(Records contained in a dataset)
=== Section Start ===

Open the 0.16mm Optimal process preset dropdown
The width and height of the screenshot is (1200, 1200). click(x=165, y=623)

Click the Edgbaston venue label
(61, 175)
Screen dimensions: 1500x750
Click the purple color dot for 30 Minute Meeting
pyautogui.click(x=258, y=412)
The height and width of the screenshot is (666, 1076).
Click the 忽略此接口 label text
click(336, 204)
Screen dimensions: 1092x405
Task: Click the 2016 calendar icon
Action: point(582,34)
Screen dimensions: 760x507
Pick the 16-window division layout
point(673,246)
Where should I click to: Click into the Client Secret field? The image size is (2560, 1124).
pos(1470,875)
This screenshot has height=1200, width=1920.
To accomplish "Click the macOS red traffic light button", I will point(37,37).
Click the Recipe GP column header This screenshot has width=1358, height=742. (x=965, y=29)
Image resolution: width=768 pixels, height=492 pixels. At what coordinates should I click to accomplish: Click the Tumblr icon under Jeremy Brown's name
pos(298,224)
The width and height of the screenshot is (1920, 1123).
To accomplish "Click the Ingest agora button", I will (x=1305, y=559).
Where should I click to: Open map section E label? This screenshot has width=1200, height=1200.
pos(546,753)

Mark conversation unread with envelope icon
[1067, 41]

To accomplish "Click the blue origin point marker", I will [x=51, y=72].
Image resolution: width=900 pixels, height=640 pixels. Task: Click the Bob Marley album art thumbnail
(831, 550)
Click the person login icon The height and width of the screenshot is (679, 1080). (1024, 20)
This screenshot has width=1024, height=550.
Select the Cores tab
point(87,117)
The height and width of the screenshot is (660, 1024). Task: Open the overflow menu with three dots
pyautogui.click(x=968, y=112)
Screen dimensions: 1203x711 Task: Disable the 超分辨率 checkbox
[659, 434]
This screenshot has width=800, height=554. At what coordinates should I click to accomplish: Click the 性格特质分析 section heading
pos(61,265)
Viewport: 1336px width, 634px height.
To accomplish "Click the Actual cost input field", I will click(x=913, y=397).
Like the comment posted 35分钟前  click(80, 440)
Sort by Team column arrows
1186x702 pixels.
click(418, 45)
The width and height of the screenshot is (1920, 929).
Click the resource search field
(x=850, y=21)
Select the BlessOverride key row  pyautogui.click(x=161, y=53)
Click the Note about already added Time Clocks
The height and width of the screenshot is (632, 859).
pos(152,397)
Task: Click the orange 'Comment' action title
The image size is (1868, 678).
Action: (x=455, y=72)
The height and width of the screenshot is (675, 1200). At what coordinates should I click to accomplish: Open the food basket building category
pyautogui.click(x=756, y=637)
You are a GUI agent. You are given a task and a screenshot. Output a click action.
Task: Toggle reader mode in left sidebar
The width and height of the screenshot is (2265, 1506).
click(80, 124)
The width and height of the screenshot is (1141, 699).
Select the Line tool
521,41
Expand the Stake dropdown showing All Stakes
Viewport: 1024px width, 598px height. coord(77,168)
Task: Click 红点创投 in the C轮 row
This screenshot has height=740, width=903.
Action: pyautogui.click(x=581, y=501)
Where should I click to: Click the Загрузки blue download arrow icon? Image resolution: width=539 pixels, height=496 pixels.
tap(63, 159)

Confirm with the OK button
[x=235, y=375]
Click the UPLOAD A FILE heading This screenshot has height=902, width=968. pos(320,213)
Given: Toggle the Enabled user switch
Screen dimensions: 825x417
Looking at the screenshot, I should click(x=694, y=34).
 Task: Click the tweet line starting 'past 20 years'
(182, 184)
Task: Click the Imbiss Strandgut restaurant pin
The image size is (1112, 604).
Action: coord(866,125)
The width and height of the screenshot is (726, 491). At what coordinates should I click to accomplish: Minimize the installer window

=== Section End ===

### [About this task]
Over all the entries, say how many lines hold the string "will". The reply is the number alone.

### [Expected answer]
4